● **Passage provided**:
+ + + + +
A varnish is different from poly as it is derived from pine resins where oil-based poly is a plastic resins (polymers). Depending on brand a spar varnish can be made from phenolic resins, alkyds and or polyurethane. It is formulated to be elastic so it can withstand being used outdoors.  

From what I understand Danish oil is a mixture of linseed oil, tung oil, varnish and thinned with mineral spirits.


----------



## Chris Curl (Jan 1, 2013)

Thanks Steve. I think my first foray into mixing my own will be equal portions of Tung Oil, Turpentine, and Spar.

The specific brands of the above that I end up with will be driven by what they have on the shelf at Home Depot.


----------



## Fred Hargis (Apr 28, 2012)

Chris Curl said:


> thanks to everyone who has helped me learn about danish oil.
> 
> so lacquer and shellac are out as varnishes, right?
> 
> last question, is it safe to say that an oil-based poly or spar is the most commonly used substance for the varnish component?
+ + + + +
● **Source data**:
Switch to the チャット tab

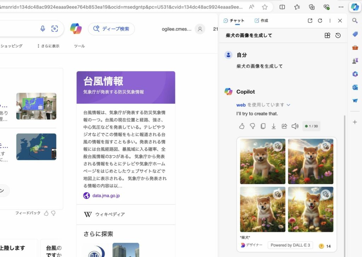coord(234,21)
+ + + + +
● **Given instruction 1**: Reproduce the forum thread on Danish oil from "From what I" up to and including "(Jan 1, 2013)".
● **Given instruction 2**: In the forum thread on Danish oil, what three ingredients does Chris Curl plan to mix in equal portions for his first attempt?

● **Exercise response 1**:
From what I understand Danish oil is a mixture of linseed oil, tung oil, varnish and thinned with mineral spirits.


----------



## Chris Curl (Jan 1, 2013)

● **Exercise response 2**: Tung oil, turpentine, and spar.